We know we can have an IPv4-only internet, we've been doing it for decades.

Our experiments thus far at an IPv6-only Internet have largely been (well,
honestly, *compeletely*) unsuccessful.  In order to exist on the Internet
today, you *must* have some IPv4 presence.  The reverse is not true; you
can exist on the Internet with no IPv6 resources.

As a result, as you noted, the pressure to split IPv4 ever-smaller so that
everyone gets a tiny piece of that essential pie is nearly infinitely
greater than it is for IPv6.

As a community, we have failed, because we never acknowledged and addressed
the need for backward compatibility between IPv6 and IPv4, and instead
counted on magic handwaving about tipping points and transition dates where
suddenly there would be "enough" IPv6-connected resources that new networks
wouldn't *need* IPv4 address space any more.

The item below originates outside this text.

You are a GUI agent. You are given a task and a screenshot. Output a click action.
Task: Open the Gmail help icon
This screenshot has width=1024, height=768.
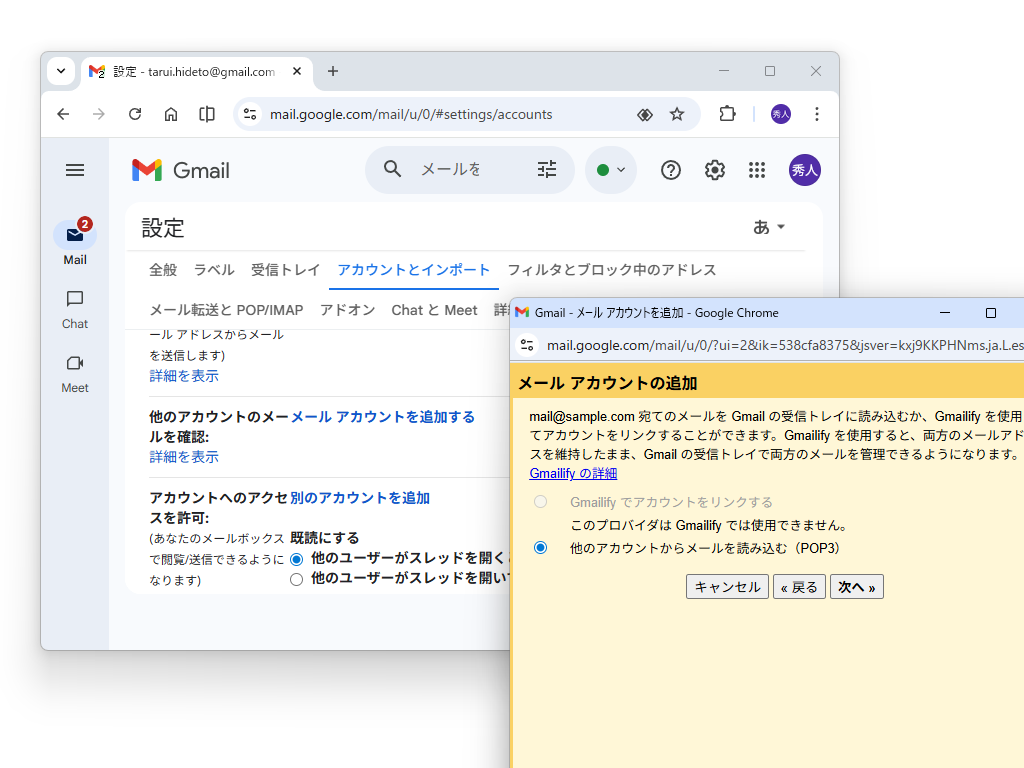coord(670,170)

In doing so, we have sown the seeds of our own future pain and suffering.
By allowing IPv6 to be defined and established as an incompatible network
protocol to IPv4, we ensured that IPv4's future was assured.
*Every* transition mechanism we have for networks today relies on having
*some* amount of IPv4 address space for the translation gateway devices,
which will continue to drive an ever-increasing demand for smaller and
smaller chunks of IPv4 address space to be parceled out to every new
network that wants to join the Internet.

The only alternative is that web-scale companies like Amazon and Google
stand up swaths of IPv6-to-IPv4 translation gateway boxes, and provide
6-to-4 bidirectional translation services, with some clever marketing
person figuring out how to make money reliably from the service.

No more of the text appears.